Over thirty languages constitute the Visayan language family. The Visayan language with the most speakers is Cebuano, spoken by 20 million people as a native language in Central Visayas, northern and eastern parts of Mindanao. Two other well-known Visayan languages are Hiligaynon, spoken by 7 million in western Visayas and Waray-Waray spoken by 3 million in eastern Visayas.
Native speakers of Visayan languages, especially Cebuano, Hiligaynon, and Waray-Waray not only refer to their language by their local name, but also by Bisaya or Binisaya, meaning Visayan language. This is misleading or may lead to confusion as different languages may be called Bisaya by their respective speakers despite their languages being mutually unintelligible. However, languages that are classified within the Visayan language family but spoken natively in places outside of the Visayas do not use the self-reference Bisaya or Binisaya. To speakers of Butuanon, Suriganon, and Masbatenyo, the term Bisaya usually refers to Cebuano. Since Tausugs are mostly Muslims, they view the term Bisaya as a religious term referring to Christian Filipinos (mostly referring either to Cebuano or Hiligaynon as they are the neighboring languages). One must also recognize the distinction between this Bisaya language and people and that of the Malaysian Bisaya.
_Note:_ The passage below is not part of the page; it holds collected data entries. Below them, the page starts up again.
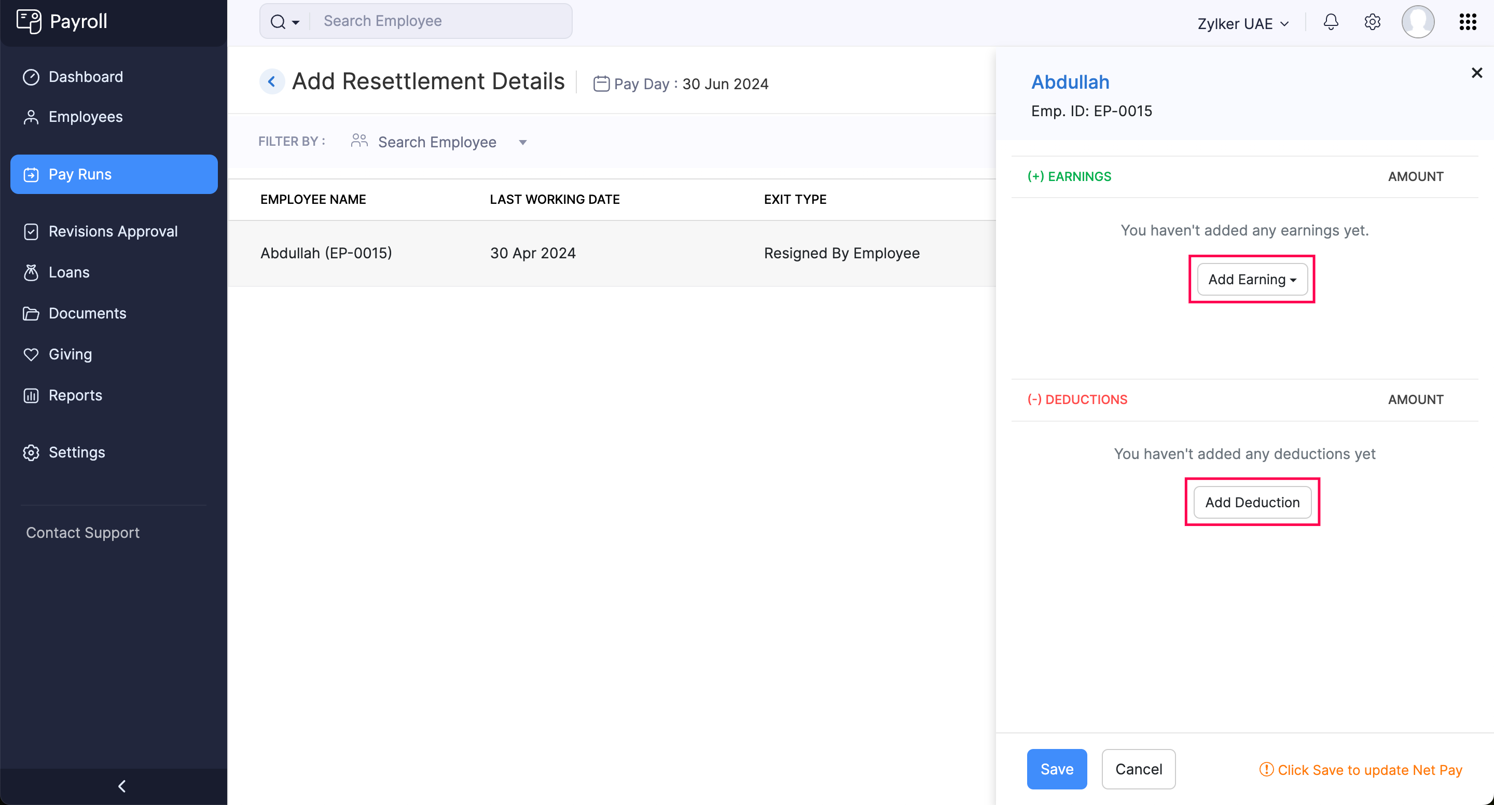
Task: Click the back chevron navigation icon
Action: click(x=273, y=81)

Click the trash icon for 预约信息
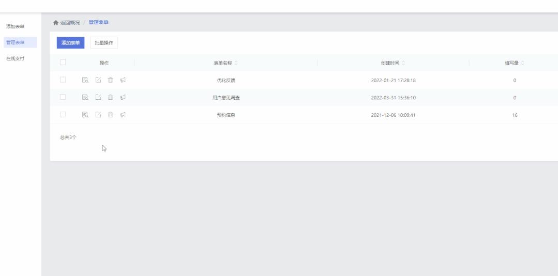tap(110, 115)
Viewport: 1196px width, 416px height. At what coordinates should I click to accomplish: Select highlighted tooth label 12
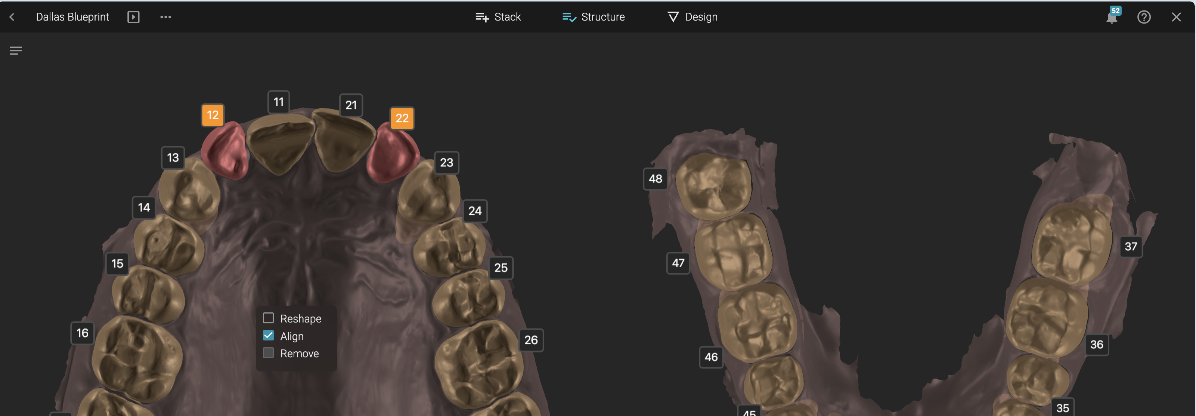tap(213, 115)
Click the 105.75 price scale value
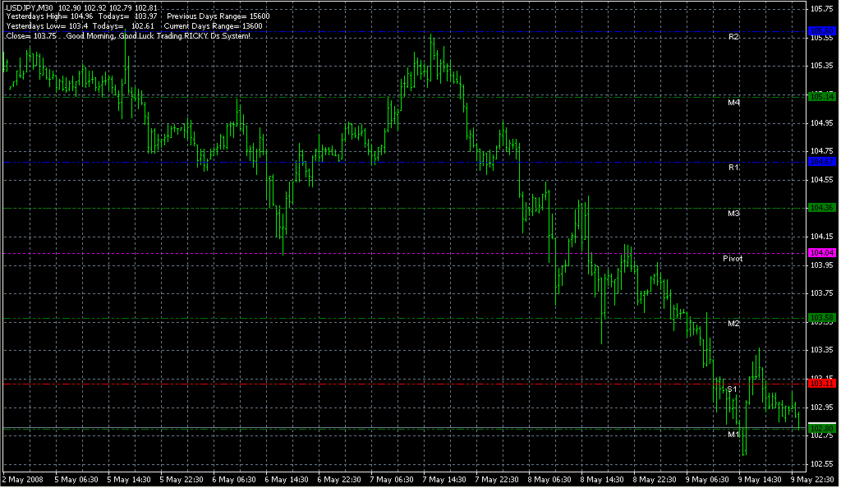The width and height of the screenshot is (841, 488). pyautogui.click(x=821, y=9)
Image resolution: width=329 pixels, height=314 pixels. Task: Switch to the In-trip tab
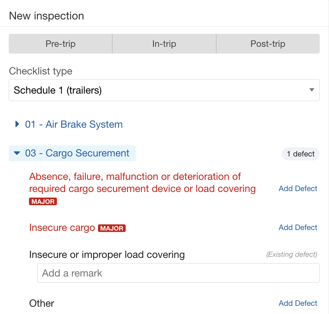164,44
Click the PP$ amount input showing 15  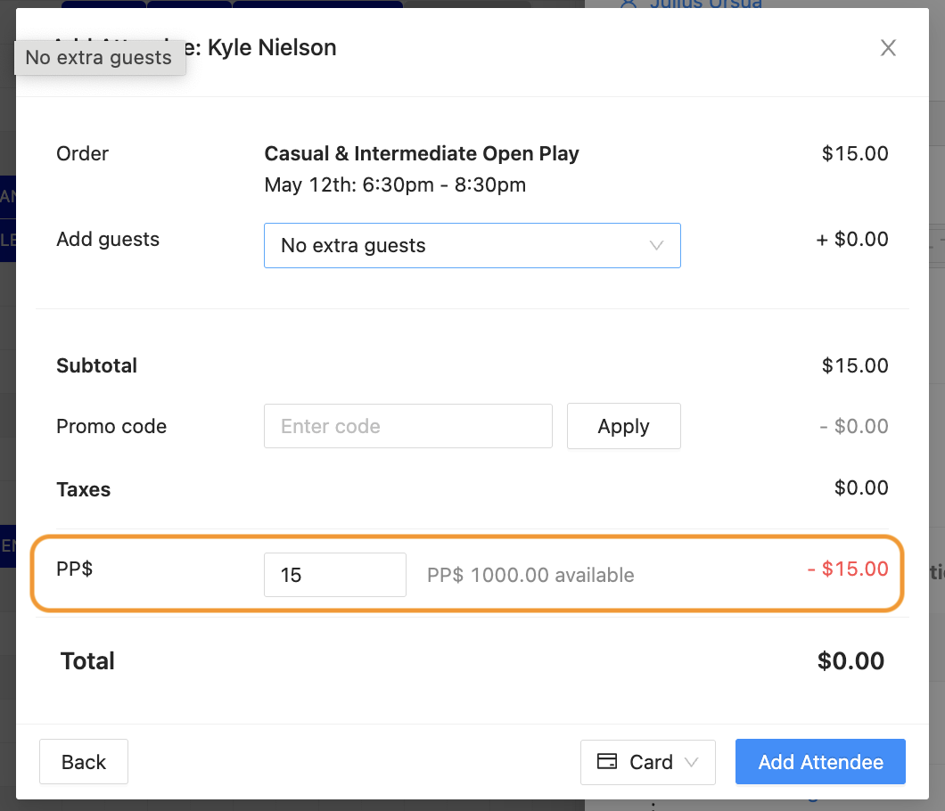[x=334, y=575]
The Visayan languages are further divided into five subfamilies. The list below is by no means exhaustive. Asi and Cebuano constitute their own subfamilies. For a complete listing and information on all Bisayan languages, refer to http://www.ethnologue.com/show_family.asp?subid=92372
- Asi - spoken in towns on Tablas Island as well as the islands of Banton, Simara, and Maestro de Campo in Romblon province..
- Central Visayan - includes Hiligaynon, Waray-Waray, Romblomanon, Ati, Capiznon, Masbatenyo, Porohanon, the Bisakol languages of Sorsogon and Northern Samar, and others.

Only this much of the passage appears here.